--- EXCERPTED RECORDS Enclosed Below ---
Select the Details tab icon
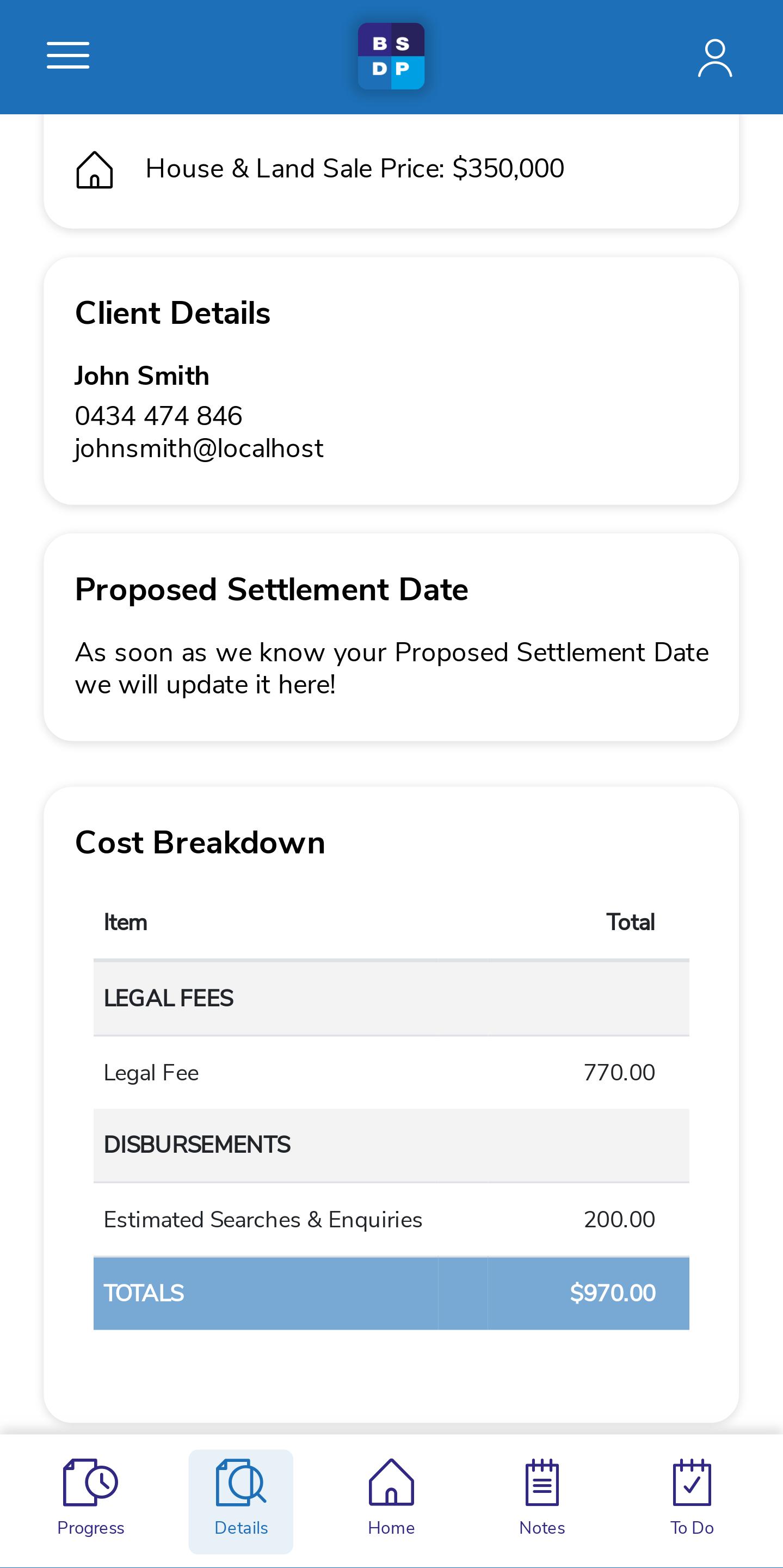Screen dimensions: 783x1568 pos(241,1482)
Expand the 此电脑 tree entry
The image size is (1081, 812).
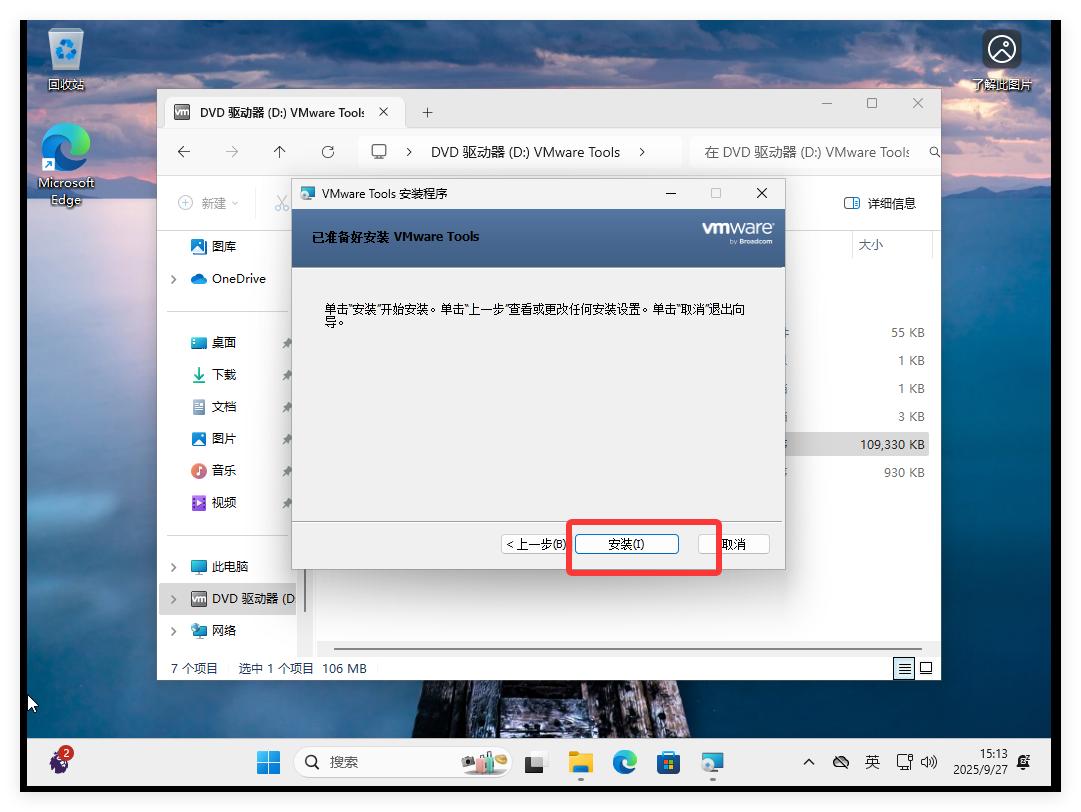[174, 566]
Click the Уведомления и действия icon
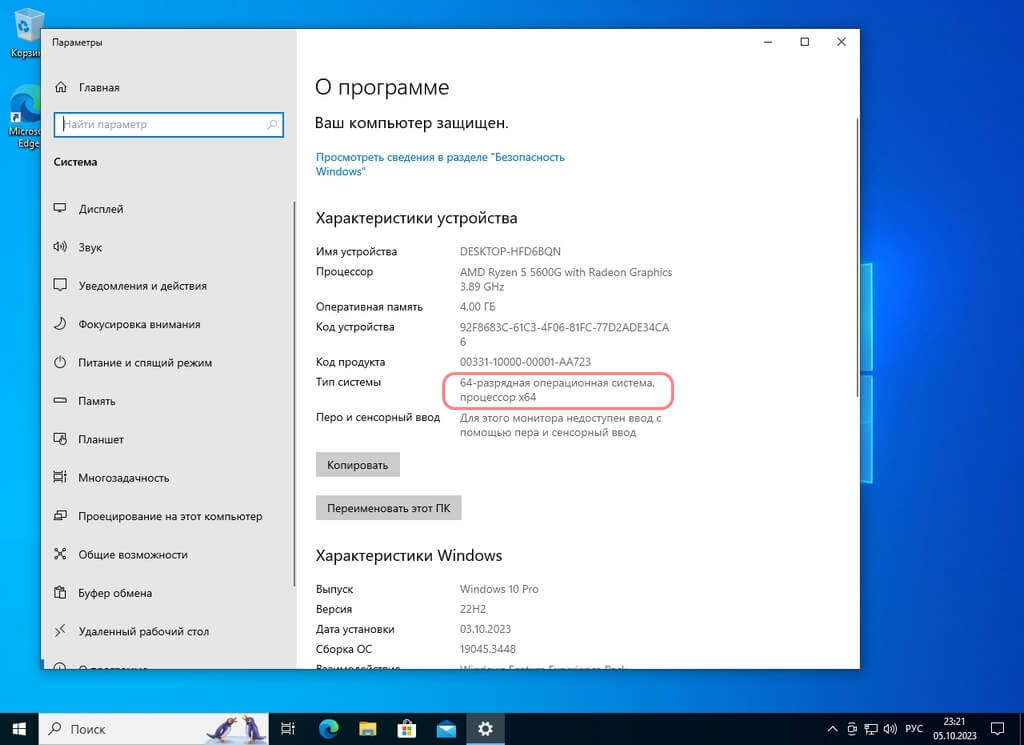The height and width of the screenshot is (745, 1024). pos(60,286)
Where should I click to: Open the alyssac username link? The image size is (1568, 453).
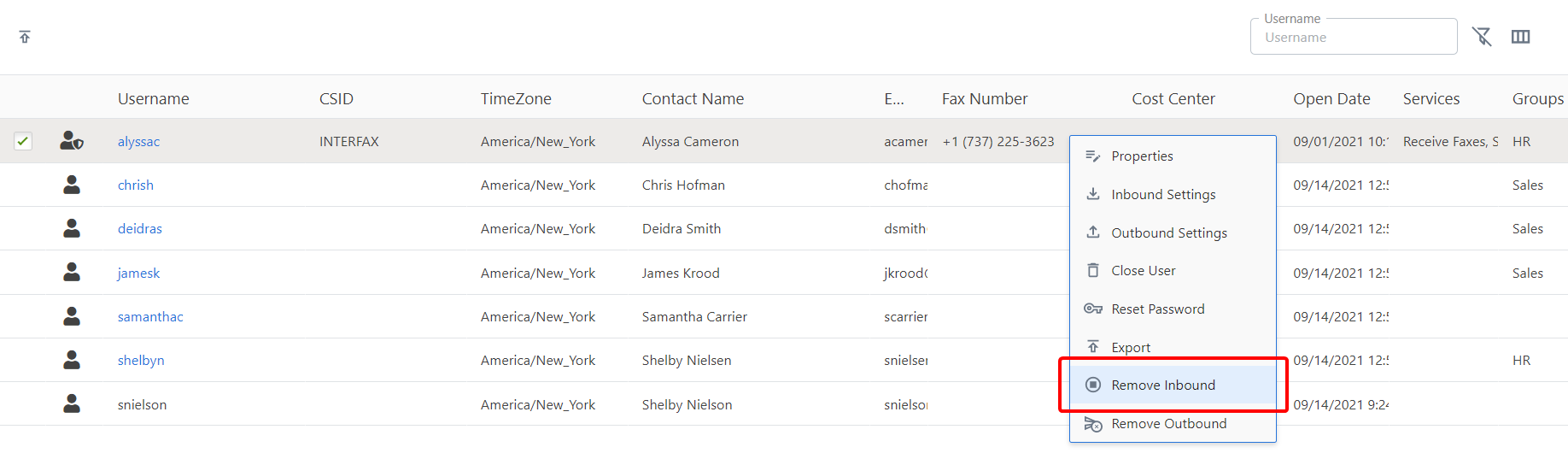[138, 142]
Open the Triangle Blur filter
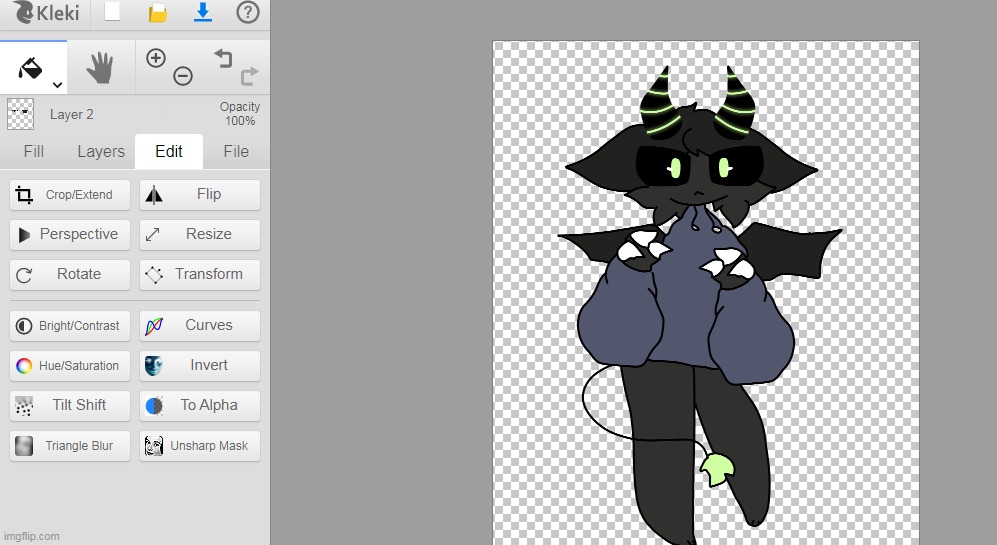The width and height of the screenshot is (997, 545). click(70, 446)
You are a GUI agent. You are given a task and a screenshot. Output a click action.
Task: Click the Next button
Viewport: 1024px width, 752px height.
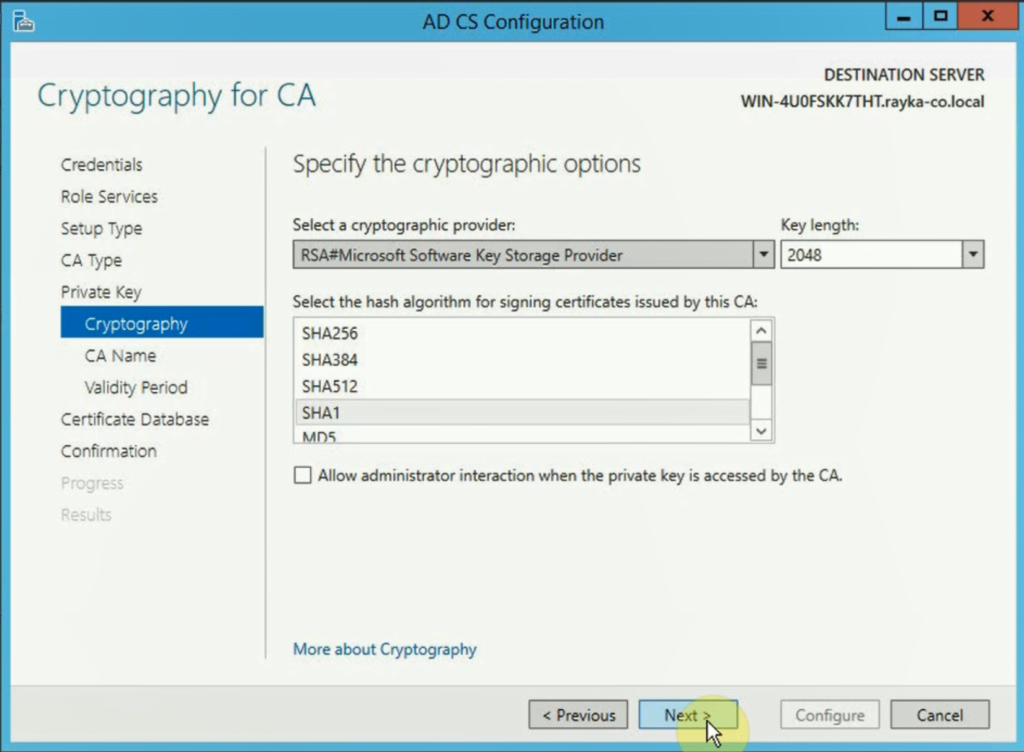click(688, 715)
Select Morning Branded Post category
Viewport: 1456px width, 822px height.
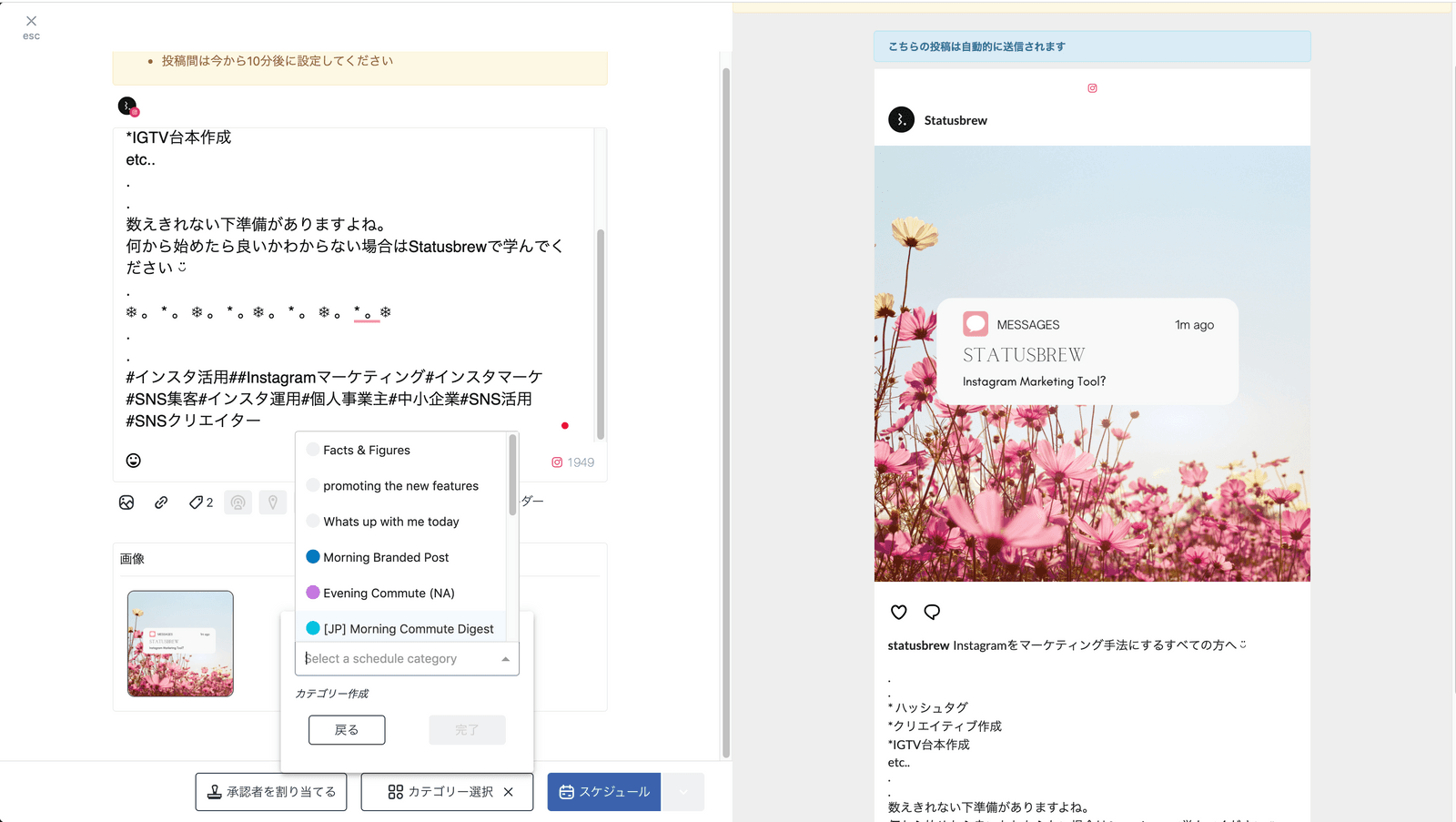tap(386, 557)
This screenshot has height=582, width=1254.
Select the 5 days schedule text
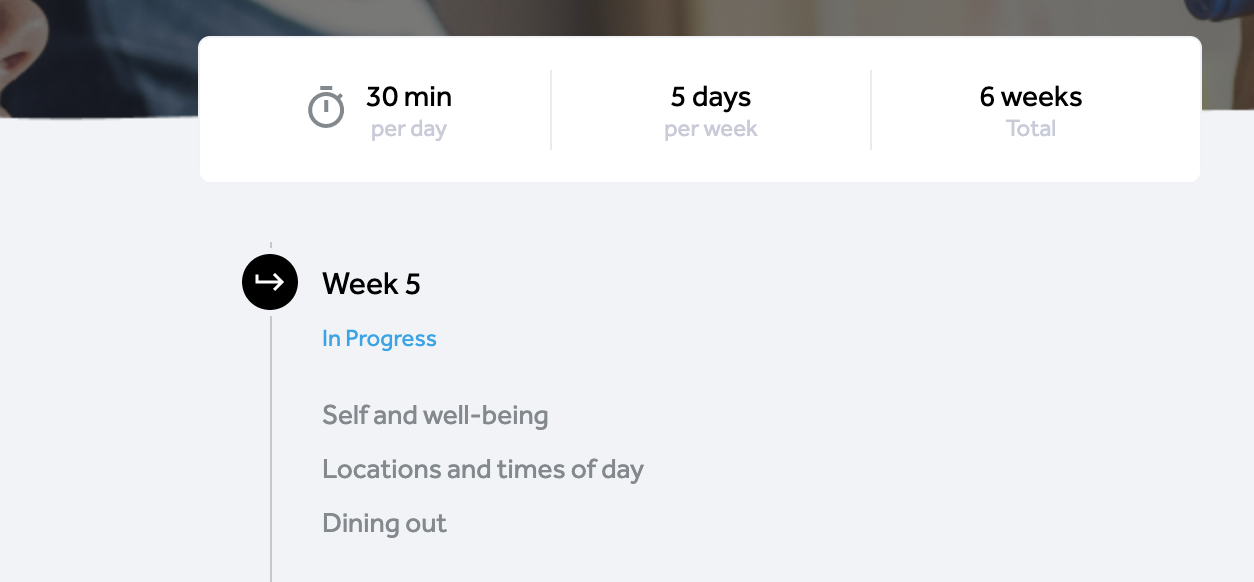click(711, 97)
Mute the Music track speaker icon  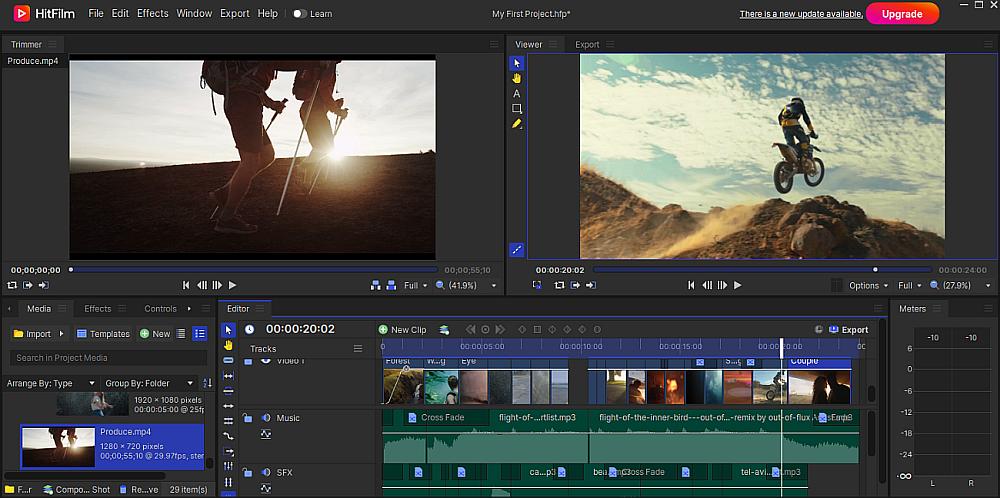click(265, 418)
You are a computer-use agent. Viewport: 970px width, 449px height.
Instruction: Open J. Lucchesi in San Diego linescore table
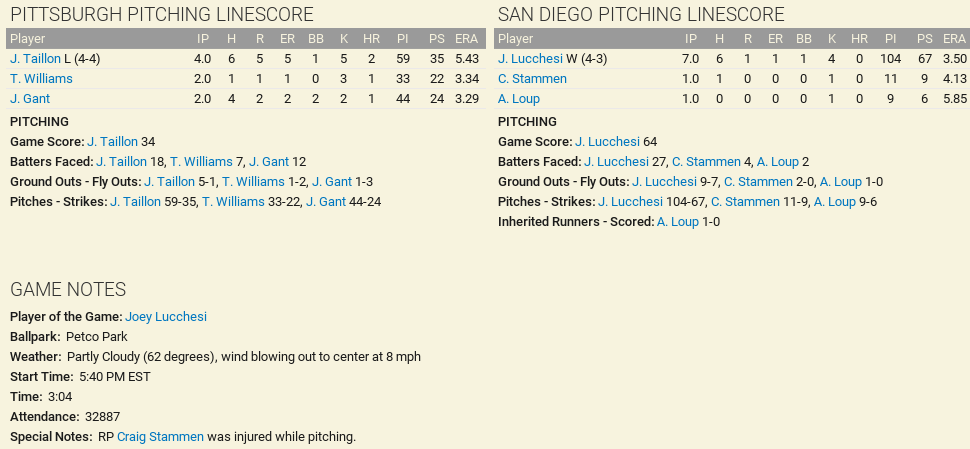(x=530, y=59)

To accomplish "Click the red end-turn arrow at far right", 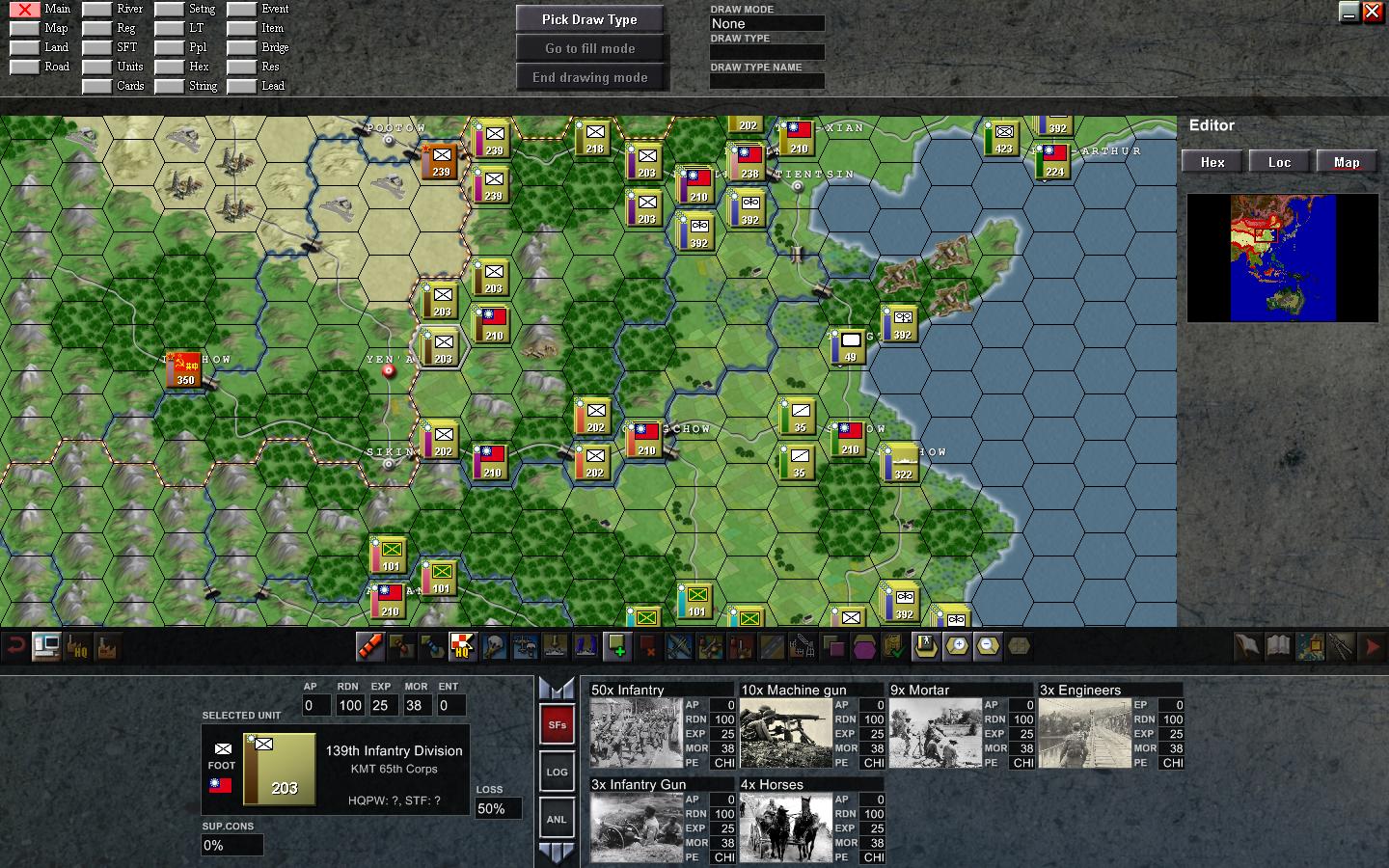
--- End of Enclosed EXCERPTED RECORDS ---
__YOUR OBJECTIVE__.
Please report how many lines in the records contain the string "agent", and write nothing besides that number.

__WRITTEN RESPONSE__.
2